I recently asked the CEO of a company what women could do differently to be taken seriously by their colleagues and superiors.
His answer surprised me. He told me that women must learn how to play the game like men do.
Men, he said, tend to respect hierarchy, and do not generally question their boss’s decisions.
They are also more likely than women to hang out with their male boss after work, a bonding ritual that helps them rise up the career ladder.
In other words, men thrive in the workplace through conformity.
Women who do not conform or who do not socialise with their bosses (because they have to rush home to take of their families) are viewed as “difficult” and a threat to the status quo.
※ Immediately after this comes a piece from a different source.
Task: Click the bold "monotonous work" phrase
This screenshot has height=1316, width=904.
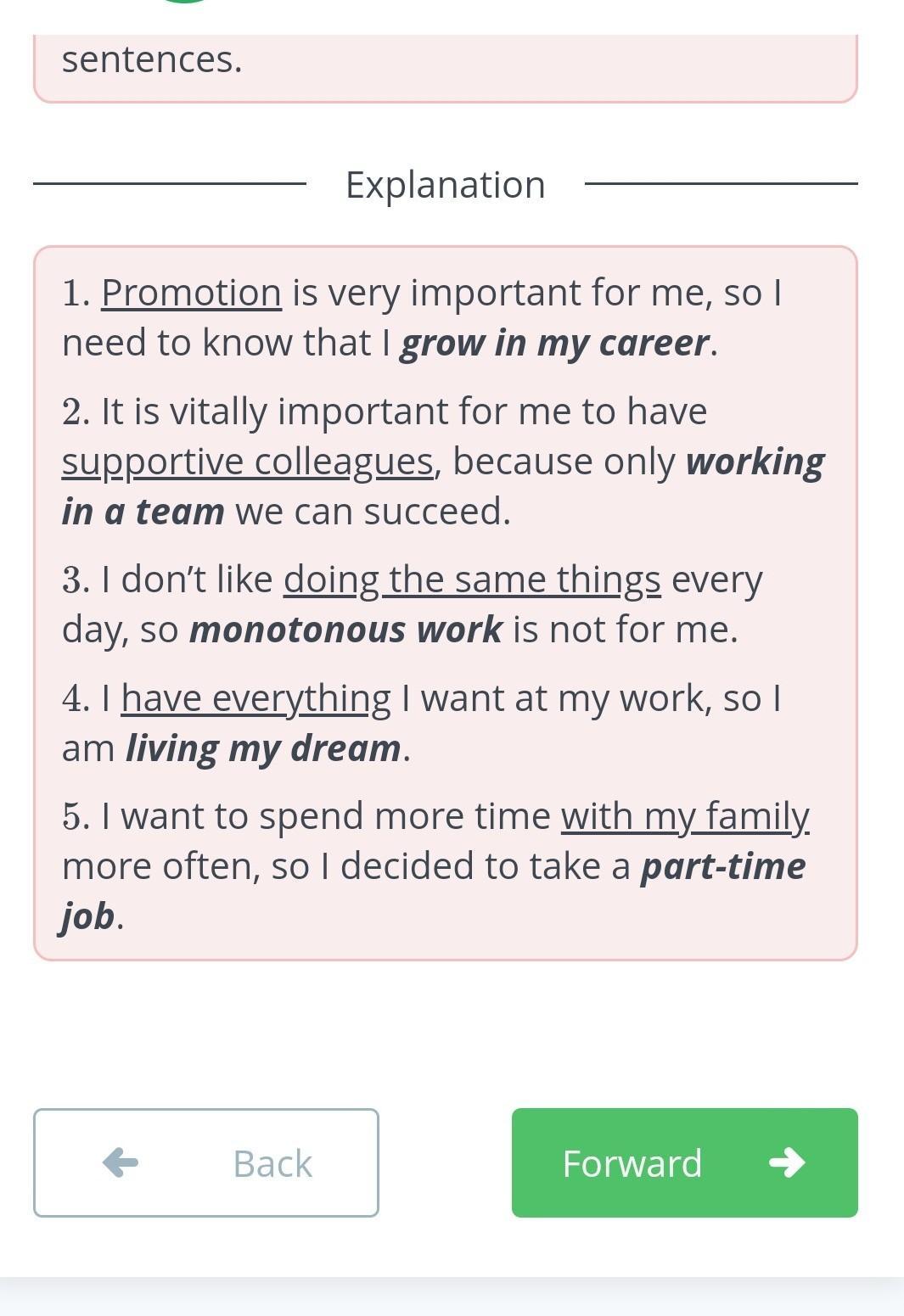Action: [x=345, y=630]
Their views are thus often dismissed, ignored or ridiculed.
Women who question why a project is being run in a certain way or who point out work-related malpractices find themselves out in the cold, shunned by both their peers and their superiors.
This is why the woman who smiles at and makes small talk with the boss, but does little work, is given a five-year contract while the one slogging quietly in the corner has to beg for a six-month extension.
In some cases, female bosses obstruct the career paths of the women below them, either because they feel threatened by them or because they have internalised the misogyny of their male peers.
Women who aspire to be columnists must also keep in mind that column-writing is not as simple as it might appear.
It is a skill, like any other, than needs to be honed. To craft a convincing argument you must know your subject well. Columnists can never miss a deadline even when they are having a “bad hair day”.
Putting yourself out there, week after week, year after year, can also be taxing and emotionally draining. But column-writing can also be immensely satisfying, which is why I continue doing it.